WORK INSTRUCTIONS: Reproduce exactly the lines below, starting at the line that contains "Task: Visit the @Joe_Jackson_GH handle" and ending with the last line of the records, both included; leave out any pictures.

INFORMATION SUPPLIED:
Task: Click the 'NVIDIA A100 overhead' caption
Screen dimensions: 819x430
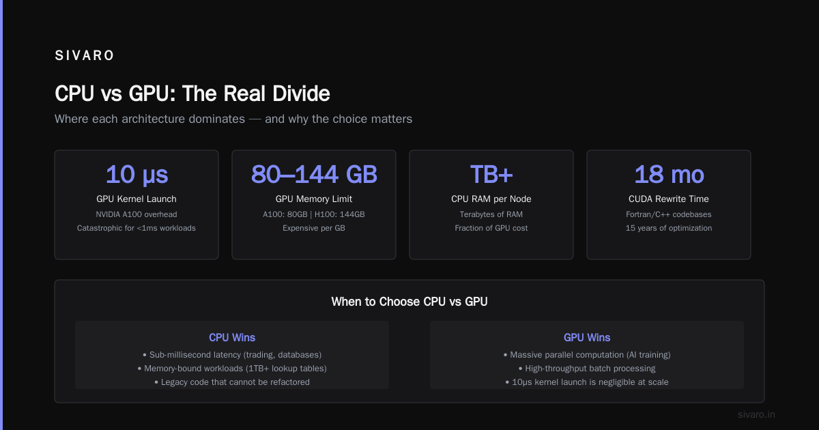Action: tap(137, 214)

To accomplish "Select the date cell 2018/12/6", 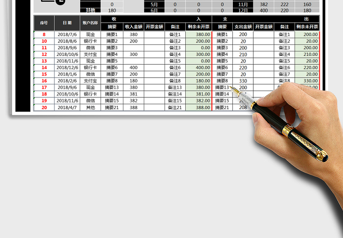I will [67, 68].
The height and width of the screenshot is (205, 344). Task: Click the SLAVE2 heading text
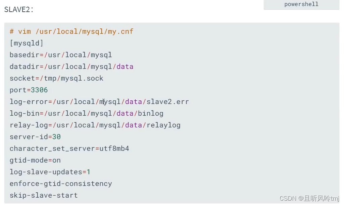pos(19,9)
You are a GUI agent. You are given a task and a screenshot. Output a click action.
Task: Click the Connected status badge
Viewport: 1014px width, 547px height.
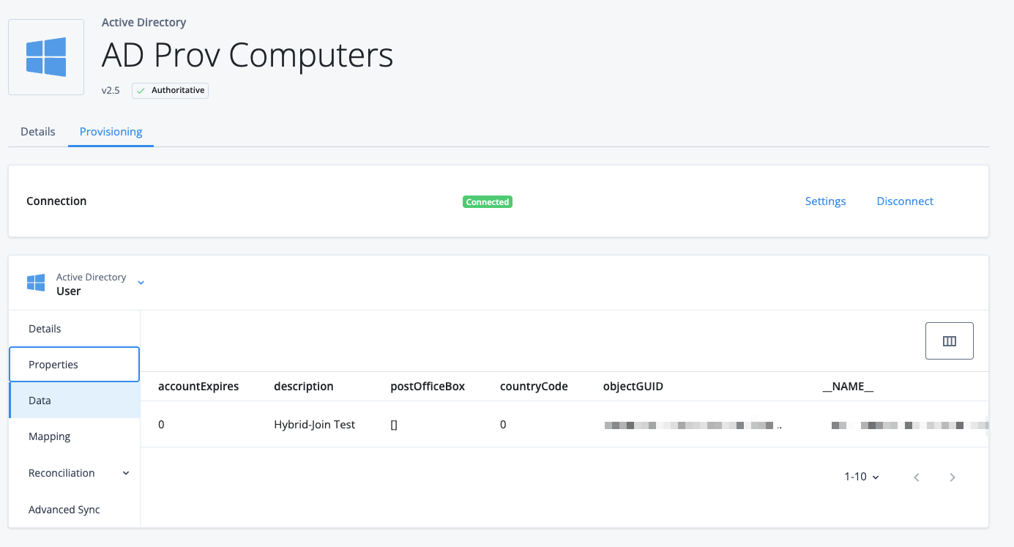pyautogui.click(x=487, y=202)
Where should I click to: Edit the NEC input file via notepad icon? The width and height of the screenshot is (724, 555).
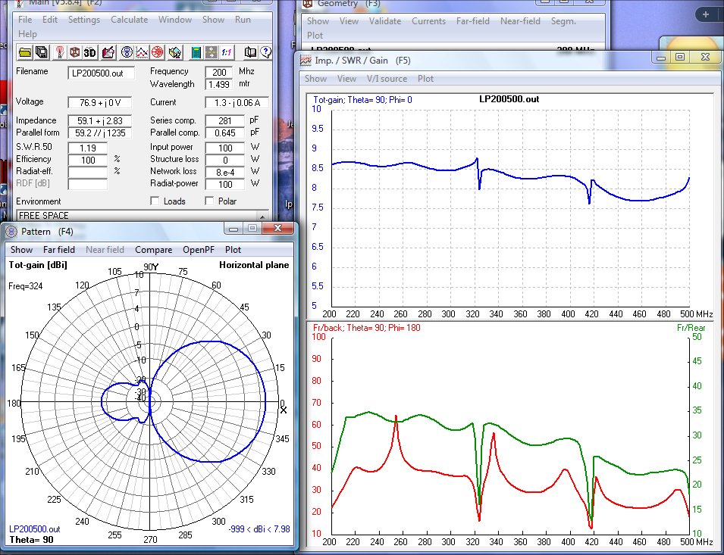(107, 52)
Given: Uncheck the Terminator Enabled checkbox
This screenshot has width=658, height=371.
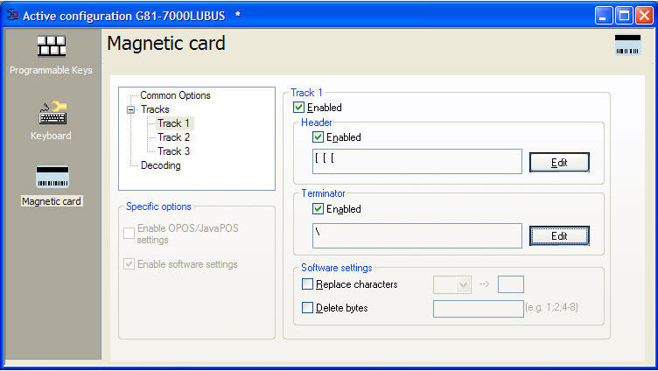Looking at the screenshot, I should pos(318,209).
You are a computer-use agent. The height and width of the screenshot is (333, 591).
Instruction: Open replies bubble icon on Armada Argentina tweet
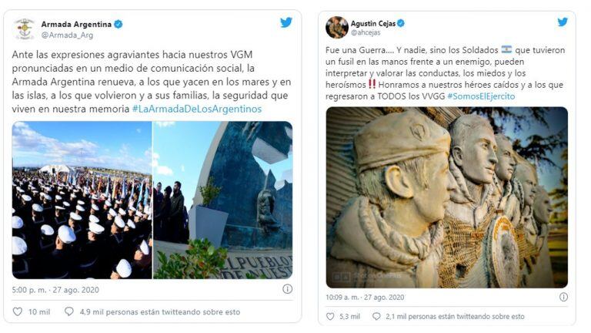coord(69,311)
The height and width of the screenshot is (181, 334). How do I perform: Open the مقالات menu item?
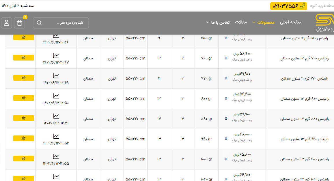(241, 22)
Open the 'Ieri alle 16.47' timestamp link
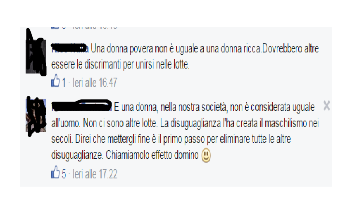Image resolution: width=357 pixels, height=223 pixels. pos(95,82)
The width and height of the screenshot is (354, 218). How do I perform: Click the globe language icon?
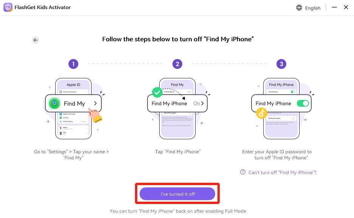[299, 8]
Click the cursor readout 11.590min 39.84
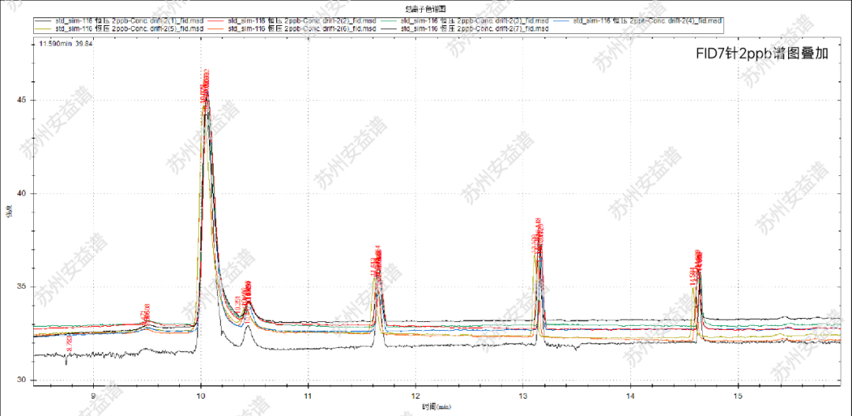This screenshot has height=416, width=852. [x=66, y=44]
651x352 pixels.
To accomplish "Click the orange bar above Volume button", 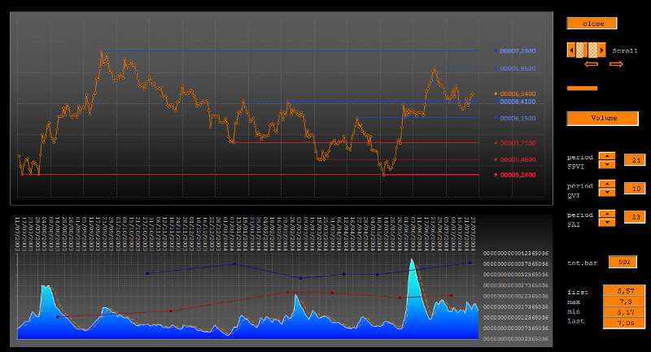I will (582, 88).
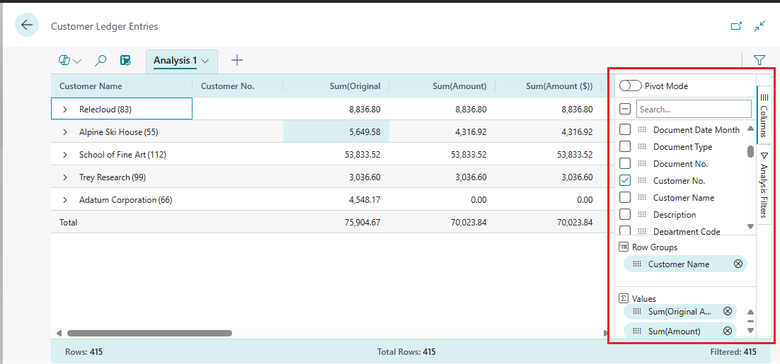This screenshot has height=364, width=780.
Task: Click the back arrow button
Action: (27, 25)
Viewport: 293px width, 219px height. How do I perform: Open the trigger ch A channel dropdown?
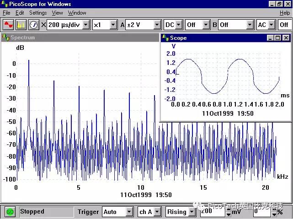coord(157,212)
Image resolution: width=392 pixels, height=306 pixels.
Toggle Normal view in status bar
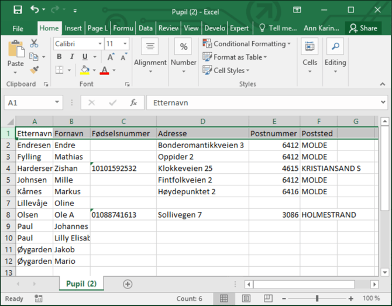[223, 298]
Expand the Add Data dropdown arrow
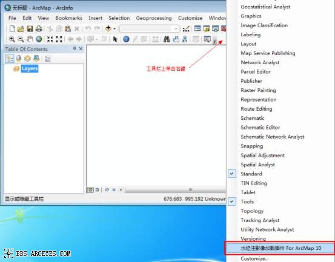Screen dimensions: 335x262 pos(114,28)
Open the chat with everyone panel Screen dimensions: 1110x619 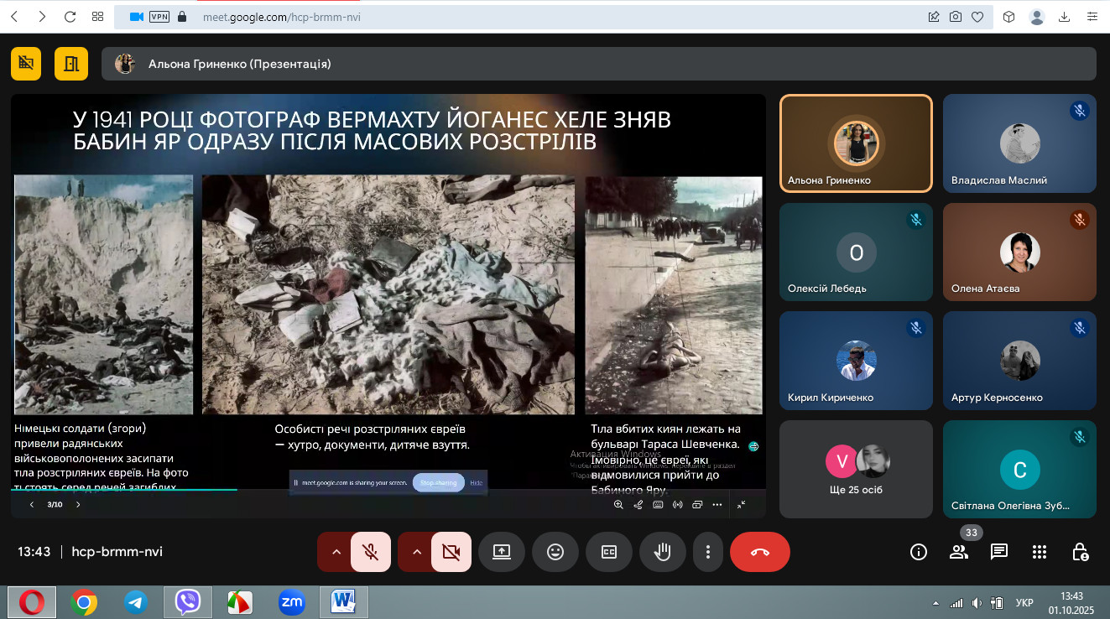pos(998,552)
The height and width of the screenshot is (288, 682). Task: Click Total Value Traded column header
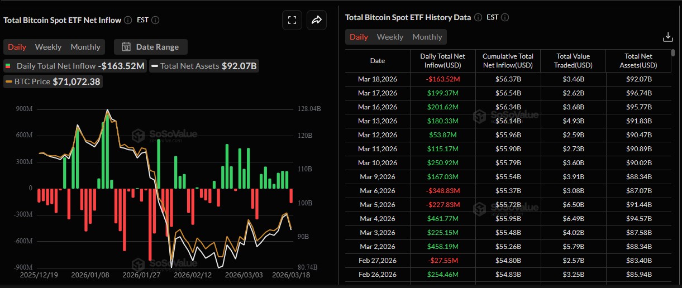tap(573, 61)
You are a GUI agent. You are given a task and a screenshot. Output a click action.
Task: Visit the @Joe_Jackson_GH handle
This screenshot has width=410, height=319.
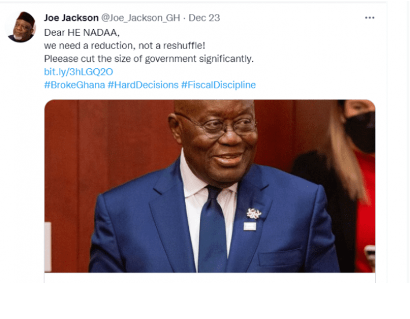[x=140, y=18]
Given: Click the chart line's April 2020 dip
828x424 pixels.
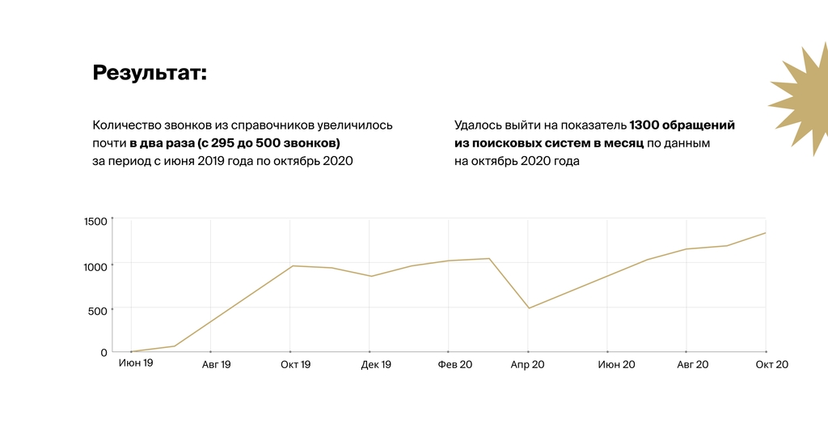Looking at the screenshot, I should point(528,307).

YOUR RESPONSE:
Task: Visit the @Joe_Jackson_GH handle
This screenshot has width=410, height=319.
[x=140, y=18]
Given: Click the chart line's April 2020 dip
828x424 pixels.
Looking at the screenshot, I should point(528,307).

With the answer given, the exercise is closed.